During the past ten months, I've had only a handful (like, I can count on one hand) of times when the smog in my brain has lifted long enough for me to feel like "myself" and this is one of those times. It is no mystery as to what brought it on. Sleep deprivation is a classic remedy for people like me. When I say people like me, You know what I mean, so I'm not even going to say it. I've gotten off of my Let Freedom Ring Horse and instead long ago jumped onto the Stigma Bandwagon myself. It's like I was the President of Hair Club for Men and Also a Client then decided to shave my head and denounce hair all together (yes, that was a nod to my girl Britney).

Up until a few hours ago, I didn't even know if I'd ever make this blog public again, and now I'm doing my trademark move and airing out the laundry, the dirty dishes, and just shaking cobwebs loose to anyone who clicked on this link. Why do I do this.

Why do I publicly confess and let my frazzled neurons air out in plain sight? Because I need to. I need to do this. I need to be me. Be a writer. Be a creative person. I need to add to the collective, very-common-yet-often-concealed human experience that is unattractively referred to as "mental illness."

Why am I writing this? Because outing myself is my last fighting grasp at getting better. Every day is a fight and I don't want to fight alone anymore.

So, there it is. I'm restarting the conversation. I'm sure as shit I'll regret it after I fall asleep and wake up to what I've done. But, nothing is happening.

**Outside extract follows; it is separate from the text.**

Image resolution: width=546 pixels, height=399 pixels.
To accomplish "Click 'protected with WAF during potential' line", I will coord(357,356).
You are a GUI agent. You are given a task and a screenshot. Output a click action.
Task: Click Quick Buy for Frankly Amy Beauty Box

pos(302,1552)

Weeks, months, holidays, seasons and nothing is moving forward. Nothing is changing for me. Yet.  So I need to move the needle, even if that entails throwing myself on a social media grenade. 

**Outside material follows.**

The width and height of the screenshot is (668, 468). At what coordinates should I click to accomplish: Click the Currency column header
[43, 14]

There it is, folks. No baby pics. No quips about the cabin or excited plans for the upcoming weekend. Those are completely acceptable, but they do not encompass the entire story. This is me, this is real, this is now. This is human.

This is Depression.
Now. Let's get up and go get 'em.

Confession Complete,
Susan






2 comments:

  1. Thank you Susan for doing this healing work in a public way.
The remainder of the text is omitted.